10

8.5K 847 37
                                    

Gue serius ketika kemarin mengatakan bahwa gue bakalan pergi. Maka, sehari setelah gue melihat Julian mabuk, gue tanpa basa-basi langsung menyiapkan segala rencana.

Awalnya gue nggak tahu mau ke mana, tapi teringat Nyana yang bulan depan yang mana bulan depan adalah minggu depan— bakalan pulang ke Bali, gue jadu kepikiran buat pindah ke sana.

Bali. Di sana banyak tempat bagus di mana kalau gue suntuk, gue bisa langsung cabut liburan tanpa mikirin perjalanan panjang. Gue bisa kerja remote dari sana. Mengingat gue ini lulusan dari Seattle University, gue percaya diri kalau dapet pekerjaan itu nggak susah. Dan di sana banyak digital nomand, gue bisa jalin relasi baru dengan pekerjaan gue yang baru nantinya.

Cukup menjanjikan. Gue bisa kerja sekaligus bisa healing.

Healing, yang benar-benar menyembuhkan gue. Bukan healing yang sekedar bersenang-senang semata.

Gue yang sekarang ngerasa mudah ngerasa anxious, mungkin di sana gue bisa mencari hal-hal yang bisa ngobatin gue. Apalagi orang-orang Bali terkenal banyak yang masih menjaga spiritualitas dan adat mereka. Mungkin dari sana gue bisa belajar untuk memperdalam spiritualitas. Meskipun sebenarnya gue juga nggak yakin apa yang harus gue pelajari dari keyakinan gue saat ini.

Gue nggak ke gereja, gue nggak ke masjid, gue juga nggak ke vihara ataupun pura. Agama gue cuma sebatas nempel di KTP aja.

Orang natalan gue ikut, imlekan gue ikut. lebaran gue juga ikut bilang minal aidzin. Semua itu semata-mata gue lakuin buat menghargai kepercayaan mereka terhadap agama mereka.

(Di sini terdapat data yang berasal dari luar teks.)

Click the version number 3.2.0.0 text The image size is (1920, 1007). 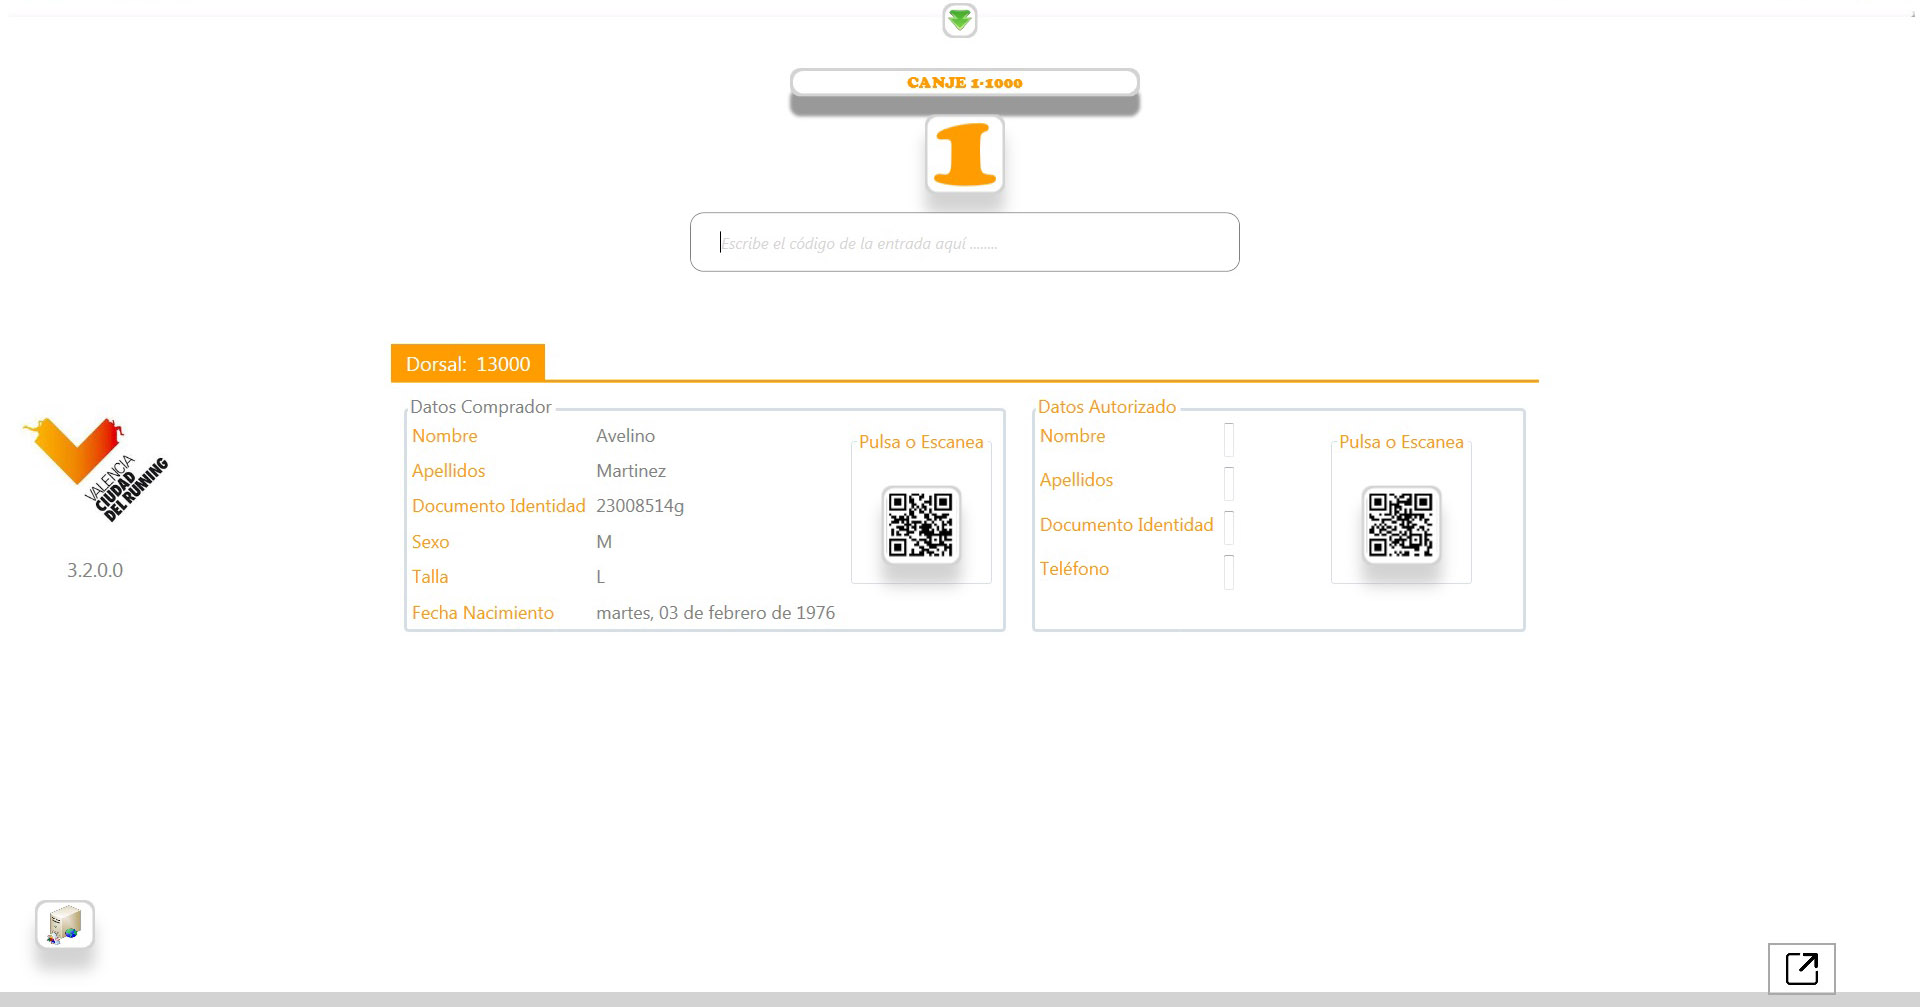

Gue masih percaya adanya Tuhan. Tapi gue nggak tahu Tuhan mana yang harus gue percaya. Yang penting gue berdo'a aja ke Tuhan.

Hari ini gue akan meninggalkan kota di mana gue menghabiskan lebih dari separuh hidup gue. Meninggalkan Abang gue, satu-satunya keluarga dekat yang gue punya. Meninggalkan karir gue, dan tentunya gue meninggalkan masa lalu gue.

Semuanya setelah hari ini bakalan gue ditinggal di belakang. Gue nggak ingin lagi berjalan terseok karena berat yang merantai langkah gue. Setelah hari ini, awal baru di tempat baru menunggu gue. Entahlah apa yang menunggu di depan sana, tapi gue itu sebuah awal yang indah.

Gue menatap langit Jakarta siang ini sebelum menaiki bus yang akan membawa gue pergi.

Gue memilih untuk naik bus. Gue rasa bus adalah transportasi yang sulit dilacak oleh keluarga gue atau Julian. Naik pesawat jelas dengan mudah bisa dilacak entah itu dari transaksi online atau dari daftar penumpang.

Tapi, gue juga memesan tiket ke Seattle untuk mengecoh siapapun yang mencari gue nantinya. Seattle adalah tempat masuk akal buat gue pergi karena gue menghabiskan 5 tahun di sana, dan di Seattle gue punya banyak teman kuliah yang menetap di sana.

Sebelum pergi ke terminal, gue mematikan ponsel gue. Kemudian gue menggunakan ponsel dan nomor baru untuk kepentingan komunikasi ke depannya. Orang yang pertama gue kabari adalah Nyana, karena dia yang orang pertama juga yang gue beri tahu soal rencana gue ke Bali. Nyana menyarankan gue buat dateng ke rumahnya dulu, kebetulan Nyana baru terbang ke Bali Sabtu besok, sementara ini baru hari Selasa.

Gue ingin menolak, tapi setelah gue pikir-pikir, mungkin Ibu Nyana sebagai orang lokal bisa memberi saran tempat tinggal. Akhirnya gue tidak menolak.

Bus berangkat pukul dua siang. Gue sempat sedikit ragu naik bus jarak jauh, karena naik mobil jarak jauh aja lelahnya minta ampun. Apalagi kalau naik bus?

Bus jaman sekarang memang punya banyak pilihan, tapi tetap saja. Namanya bus. Meskipun bisa tidur, serta meluruskan kaki, menurut gue tetap nggak nyaman sama sekali. Di dalam bus gue hampir gila karena lamanya perjalanan.